**TASK GOAL**
Search the entries below for the word "computer", then copy each line in which it is found.

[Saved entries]
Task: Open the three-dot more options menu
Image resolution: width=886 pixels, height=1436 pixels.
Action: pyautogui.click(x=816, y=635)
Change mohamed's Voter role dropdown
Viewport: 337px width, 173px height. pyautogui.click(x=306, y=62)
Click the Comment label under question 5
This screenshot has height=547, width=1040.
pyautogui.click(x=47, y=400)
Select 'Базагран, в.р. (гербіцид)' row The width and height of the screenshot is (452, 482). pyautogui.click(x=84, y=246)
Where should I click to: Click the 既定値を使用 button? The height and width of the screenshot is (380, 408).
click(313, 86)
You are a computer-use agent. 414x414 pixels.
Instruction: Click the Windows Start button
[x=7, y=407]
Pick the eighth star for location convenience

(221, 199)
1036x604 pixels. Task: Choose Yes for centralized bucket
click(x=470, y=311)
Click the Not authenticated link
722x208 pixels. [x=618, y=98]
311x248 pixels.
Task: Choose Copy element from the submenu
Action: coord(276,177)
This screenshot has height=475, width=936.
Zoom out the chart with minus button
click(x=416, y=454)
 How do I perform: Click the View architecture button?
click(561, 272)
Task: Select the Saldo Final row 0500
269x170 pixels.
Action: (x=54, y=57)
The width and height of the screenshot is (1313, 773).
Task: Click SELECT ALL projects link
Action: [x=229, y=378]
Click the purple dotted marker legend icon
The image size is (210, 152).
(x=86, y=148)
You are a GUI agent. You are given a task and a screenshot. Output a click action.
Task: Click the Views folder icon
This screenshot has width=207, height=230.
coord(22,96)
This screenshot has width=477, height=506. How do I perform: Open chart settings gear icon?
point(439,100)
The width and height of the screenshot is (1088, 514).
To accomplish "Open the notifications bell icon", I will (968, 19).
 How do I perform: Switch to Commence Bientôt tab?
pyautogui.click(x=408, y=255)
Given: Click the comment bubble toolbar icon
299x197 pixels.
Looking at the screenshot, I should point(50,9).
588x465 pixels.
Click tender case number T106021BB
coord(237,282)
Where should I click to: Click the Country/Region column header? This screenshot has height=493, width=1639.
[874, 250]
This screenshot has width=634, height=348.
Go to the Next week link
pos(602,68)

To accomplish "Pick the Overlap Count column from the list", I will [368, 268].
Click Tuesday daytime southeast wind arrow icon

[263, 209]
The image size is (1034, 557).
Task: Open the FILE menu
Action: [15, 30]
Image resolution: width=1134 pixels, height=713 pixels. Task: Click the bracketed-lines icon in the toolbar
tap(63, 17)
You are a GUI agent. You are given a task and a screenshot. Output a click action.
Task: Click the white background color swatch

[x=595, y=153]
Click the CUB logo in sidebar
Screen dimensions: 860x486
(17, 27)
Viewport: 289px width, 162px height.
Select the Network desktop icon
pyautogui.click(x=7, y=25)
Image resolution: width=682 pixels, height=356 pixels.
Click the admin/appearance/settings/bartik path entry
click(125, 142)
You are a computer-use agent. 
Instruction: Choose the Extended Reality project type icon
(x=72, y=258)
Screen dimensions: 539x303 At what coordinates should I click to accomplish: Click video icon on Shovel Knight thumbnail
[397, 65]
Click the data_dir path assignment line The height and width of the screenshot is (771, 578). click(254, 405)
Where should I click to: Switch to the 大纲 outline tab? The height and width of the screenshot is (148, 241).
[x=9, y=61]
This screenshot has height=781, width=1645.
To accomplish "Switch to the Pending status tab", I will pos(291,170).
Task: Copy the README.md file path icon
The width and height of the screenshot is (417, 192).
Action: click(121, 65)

**RESULT**
You are a computer-use agent. 414x414 pixels.
You are a computer-use agent. 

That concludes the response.